So, the first-person narrator has found his Stingl, an old brand from Vienne. Bösendorfer is the only brand, which stayed from this time of great austrian piano brands. So far I´ve learned from this book of piano-building history. One more interesting matter is, that the old Gaveaus (at least those from the nineteenth century) have a weak tuning stability, because their tuning-pins are in a wooden fixation. Does your Gaveau hold firmly it´s tuning, Chris, or has it often to be retuned?

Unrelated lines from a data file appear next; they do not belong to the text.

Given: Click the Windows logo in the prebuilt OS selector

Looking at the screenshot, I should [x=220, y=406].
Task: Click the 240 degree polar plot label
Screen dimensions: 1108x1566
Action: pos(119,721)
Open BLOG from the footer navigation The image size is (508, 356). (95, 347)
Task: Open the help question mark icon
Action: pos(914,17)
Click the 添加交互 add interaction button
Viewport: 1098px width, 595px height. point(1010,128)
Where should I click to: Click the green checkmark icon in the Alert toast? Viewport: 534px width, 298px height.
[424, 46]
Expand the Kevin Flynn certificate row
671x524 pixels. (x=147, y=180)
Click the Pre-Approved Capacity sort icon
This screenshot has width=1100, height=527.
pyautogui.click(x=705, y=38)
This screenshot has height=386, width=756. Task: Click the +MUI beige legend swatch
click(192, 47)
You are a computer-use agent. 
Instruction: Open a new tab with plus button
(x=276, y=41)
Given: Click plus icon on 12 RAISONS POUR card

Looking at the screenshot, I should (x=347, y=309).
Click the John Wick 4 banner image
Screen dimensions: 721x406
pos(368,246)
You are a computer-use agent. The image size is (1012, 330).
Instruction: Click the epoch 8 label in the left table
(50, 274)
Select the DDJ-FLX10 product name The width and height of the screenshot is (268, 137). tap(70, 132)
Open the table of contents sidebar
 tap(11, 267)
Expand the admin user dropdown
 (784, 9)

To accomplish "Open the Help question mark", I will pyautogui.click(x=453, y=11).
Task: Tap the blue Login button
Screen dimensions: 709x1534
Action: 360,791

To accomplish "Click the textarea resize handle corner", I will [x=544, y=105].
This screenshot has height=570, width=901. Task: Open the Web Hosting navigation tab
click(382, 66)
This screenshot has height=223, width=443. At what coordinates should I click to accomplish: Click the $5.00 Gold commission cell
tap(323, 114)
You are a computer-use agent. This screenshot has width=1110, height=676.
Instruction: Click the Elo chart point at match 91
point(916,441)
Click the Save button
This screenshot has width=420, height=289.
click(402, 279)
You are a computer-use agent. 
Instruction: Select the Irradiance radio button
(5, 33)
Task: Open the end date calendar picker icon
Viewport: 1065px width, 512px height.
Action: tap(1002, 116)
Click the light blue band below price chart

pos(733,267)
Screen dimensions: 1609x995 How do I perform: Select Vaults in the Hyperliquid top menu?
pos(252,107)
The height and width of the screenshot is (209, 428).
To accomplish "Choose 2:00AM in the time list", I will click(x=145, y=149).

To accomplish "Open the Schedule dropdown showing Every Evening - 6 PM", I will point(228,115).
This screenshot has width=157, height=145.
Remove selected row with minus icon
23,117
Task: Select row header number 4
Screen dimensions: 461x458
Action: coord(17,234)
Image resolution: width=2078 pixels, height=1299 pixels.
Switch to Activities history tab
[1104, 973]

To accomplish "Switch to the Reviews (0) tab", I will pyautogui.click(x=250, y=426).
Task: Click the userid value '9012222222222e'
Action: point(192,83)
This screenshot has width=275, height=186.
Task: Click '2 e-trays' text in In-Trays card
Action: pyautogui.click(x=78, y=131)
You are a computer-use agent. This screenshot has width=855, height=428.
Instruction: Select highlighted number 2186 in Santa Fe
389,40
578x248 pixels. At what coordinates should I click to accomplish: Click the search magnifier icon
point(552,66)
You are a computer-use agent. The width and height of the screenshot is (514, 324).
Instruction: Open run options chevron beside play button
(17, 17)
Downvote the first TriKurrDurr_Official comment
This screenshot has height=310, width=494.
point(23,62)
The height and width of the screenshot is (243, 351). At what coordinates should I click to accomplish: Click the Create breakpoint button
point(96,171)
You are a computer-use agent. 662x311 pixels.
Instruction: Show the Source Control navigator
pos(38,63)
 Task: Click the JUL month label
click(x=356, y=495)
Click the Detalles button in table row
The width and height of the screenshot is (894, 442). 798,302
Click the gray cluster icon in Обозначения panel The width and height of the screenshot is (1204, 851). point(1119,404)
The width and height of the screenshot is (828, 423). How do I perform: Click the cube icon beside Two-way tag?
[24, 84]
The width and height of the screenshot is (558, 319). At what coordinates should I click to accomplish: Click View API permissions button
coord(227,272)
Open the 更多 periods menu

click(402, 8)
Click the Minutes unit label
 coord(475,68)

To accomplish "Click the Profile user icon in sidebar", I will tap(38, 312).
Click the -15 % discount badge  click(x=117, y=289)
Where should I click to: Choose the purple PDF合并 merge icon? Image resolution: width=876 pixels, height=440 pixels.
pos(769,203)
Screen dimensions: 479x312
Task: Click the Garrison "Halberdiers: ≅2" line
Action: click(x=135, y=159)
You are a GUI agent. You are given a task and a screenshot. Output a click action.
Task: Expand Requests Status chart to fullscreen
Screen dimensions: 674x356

Luc recommended this baby-grand-Stingl and at first the main-person wasn´t enthused, because he wanted originally have an upright, but more and more he fall in love with this instrument and the mysterious hunch of Luc becomes truth, that this instrument will be the right one for the first-person narrator. For me all that sounds so destiny-like, isn´t it? This book has really much narrative subtlety, because it creates such a mysterious atmosphere of destination and spiry development. An interesting point is, that the first-person-narrator also has changed an important matter of his life in the time he finds his instrument, he has changed his job from a corporate job to an independend writer, which has also a symbolic meaning in his personal development, which his wife expresses well with the words: "Think of it as an investment in personal expression."
So, I suppose, the process of true self-finding could be the main-theme of this novel.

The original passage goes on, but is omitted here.